Data excerpts
===
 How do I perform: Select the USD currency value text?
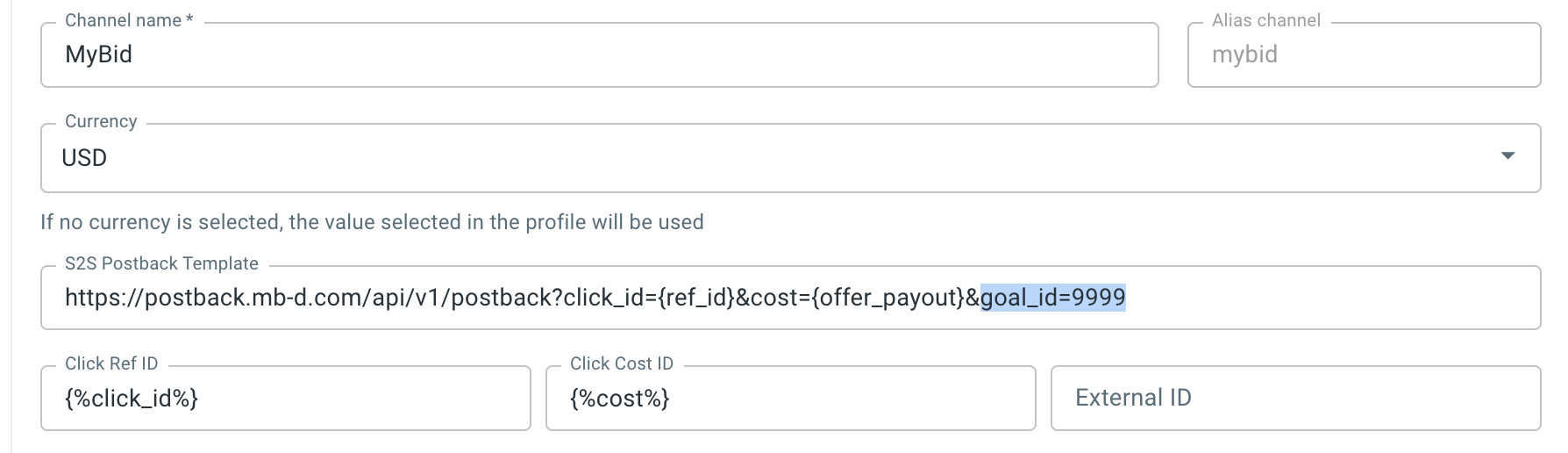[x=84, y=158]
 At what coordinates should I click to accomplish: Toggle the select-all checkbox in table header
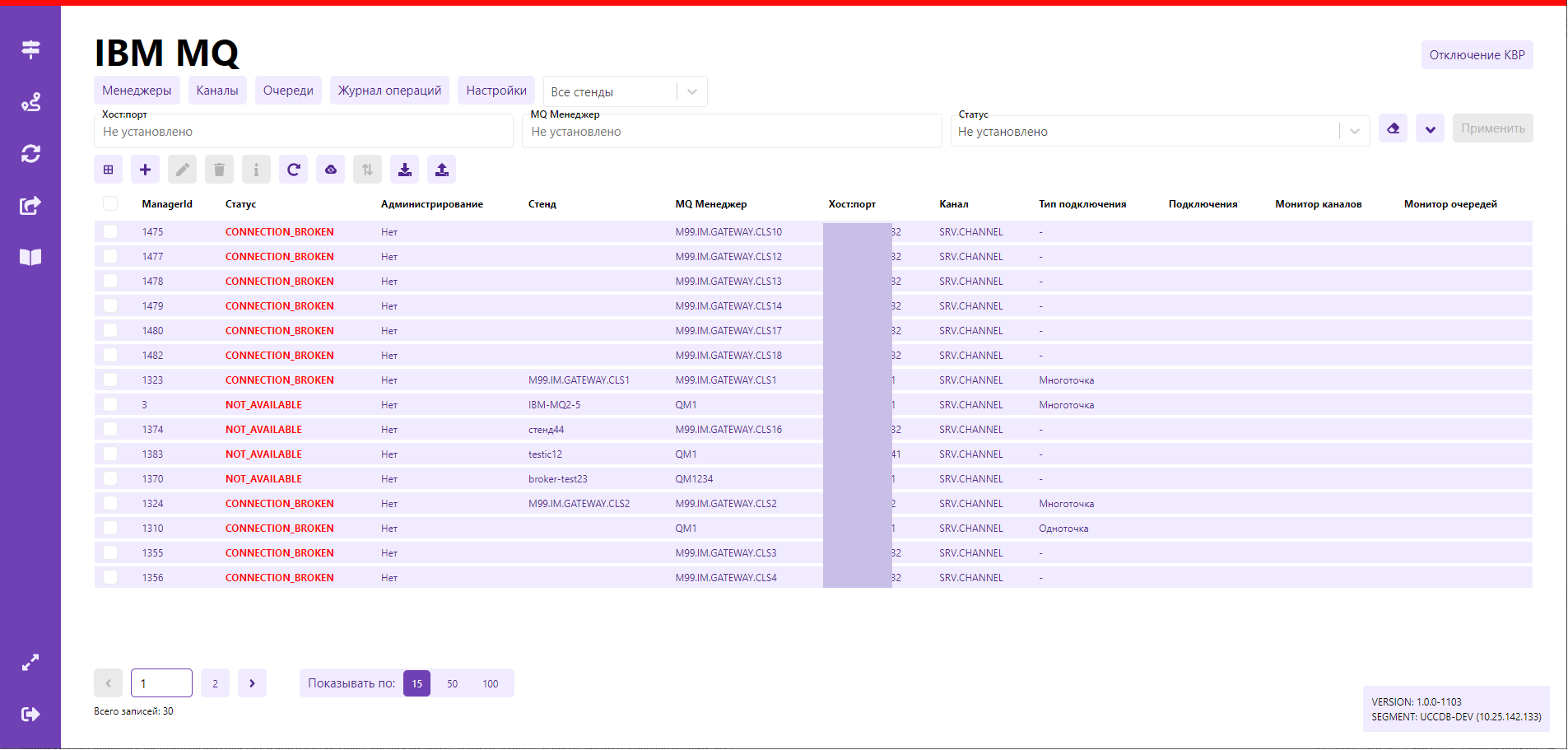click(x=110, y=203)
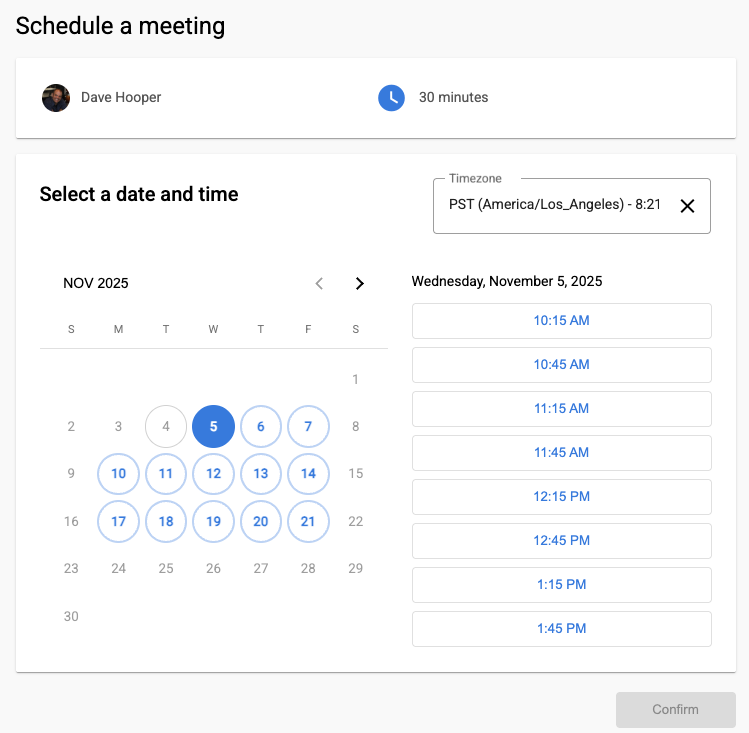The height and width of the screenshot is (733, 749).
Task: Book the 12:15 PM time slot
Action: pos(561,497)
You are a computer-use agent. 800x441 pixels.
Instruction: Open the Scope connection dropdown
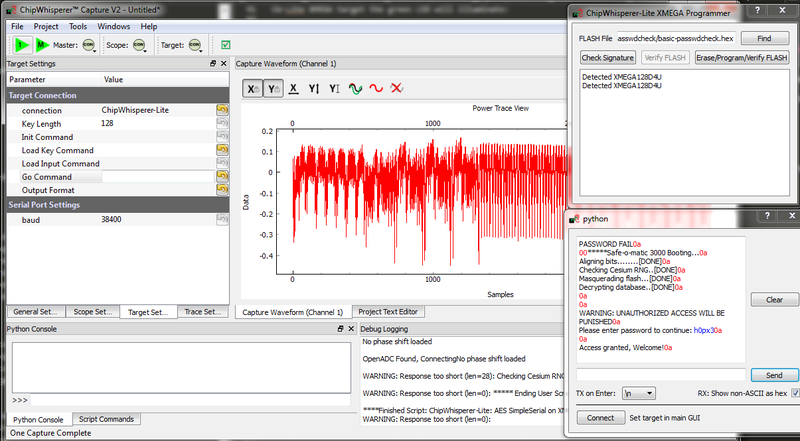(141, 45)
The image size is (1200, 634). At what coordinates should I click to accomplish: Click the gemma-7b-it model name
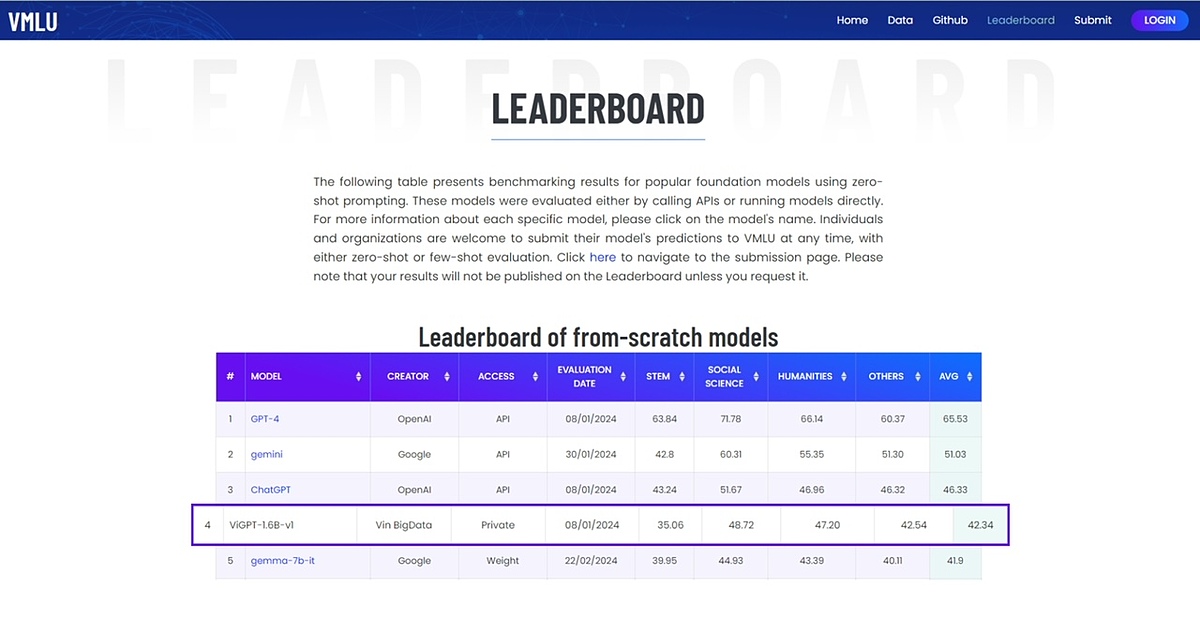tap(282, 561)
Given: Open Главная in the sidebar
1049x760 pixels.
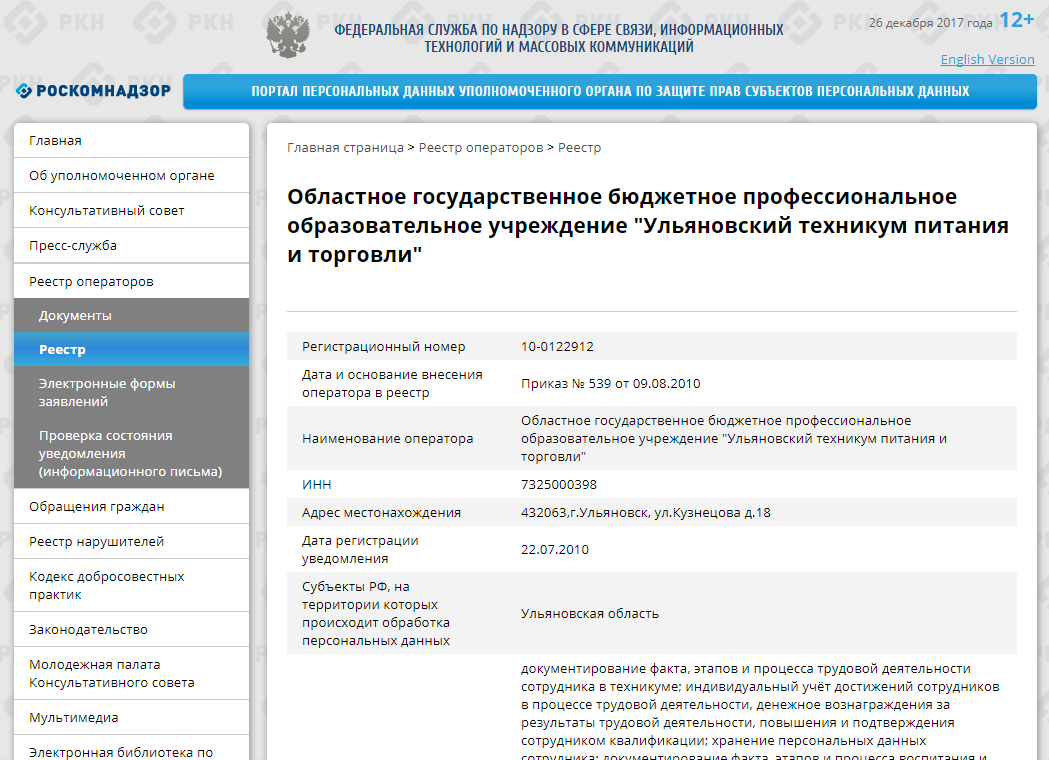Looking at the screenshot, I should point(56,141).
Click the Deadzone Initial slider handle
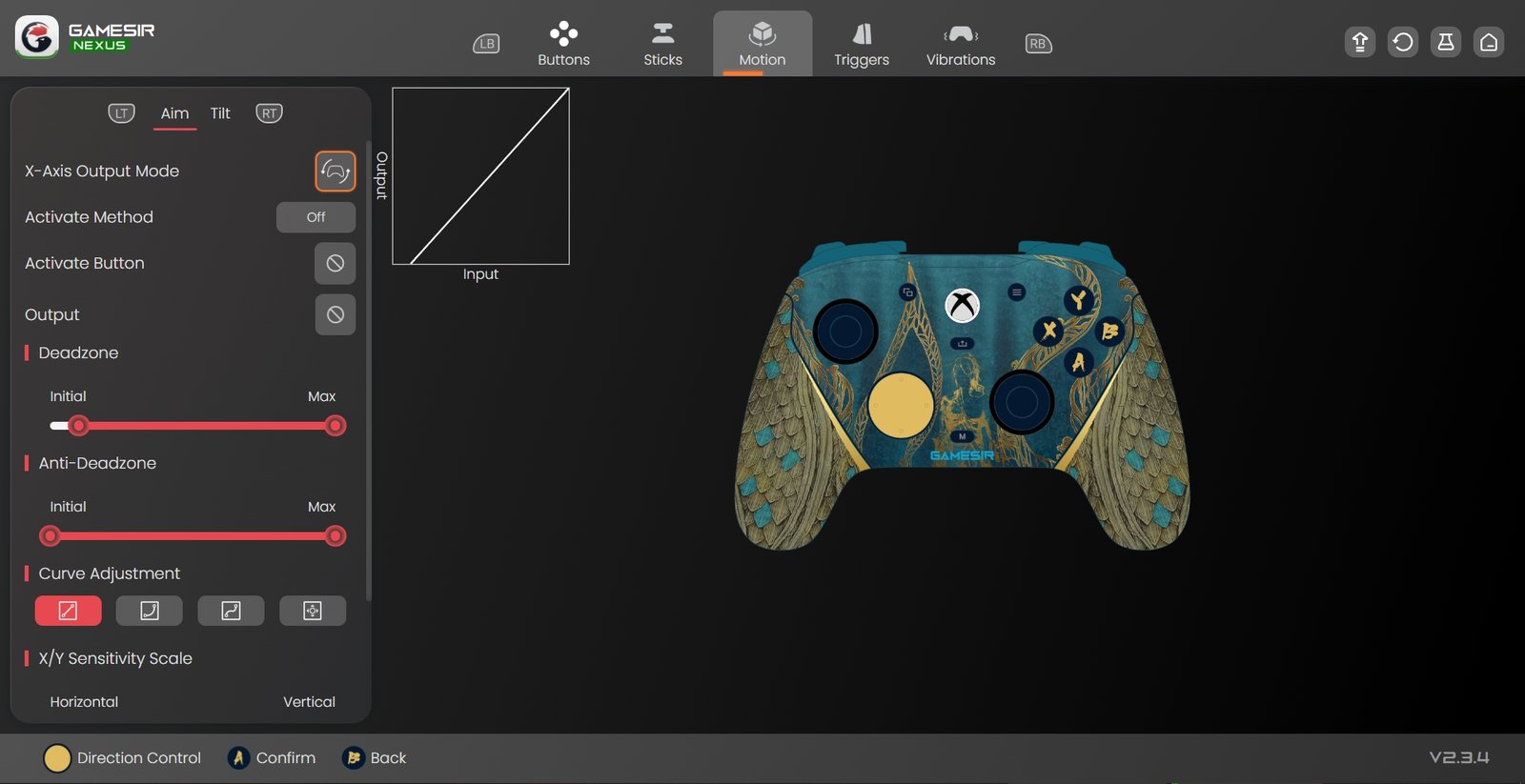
===
## REQUIRED ACTION
Output the data exactly, pictures omitted.

## ANSWER FOR THIS EXERCISE
 How do I perform: Select the USD currency value text?
[x=84, y=158]
 At what coordinates should I click to accomplish: Toggle the select-all checkbox in table header
click(x=110, y=203)
The height and width of the screenshot is (733, 749).
Task: Book the 12:15 PM time slot
Action: pos(561,497)
You are a computer-use agent. 800x441 pixels.
Instruction: Open the Scope connection dropdown
(141, 45)
The image size is (1200, 634). At what coordinates should I click to accomplish: Click the gemma-7b-it model name
tap(282, 561)
Given: Open Главная in the sidebar
1049x760 pixels.
Looking at the screenshot, I should point(56,141).
Click the Deadzone Initial slider handle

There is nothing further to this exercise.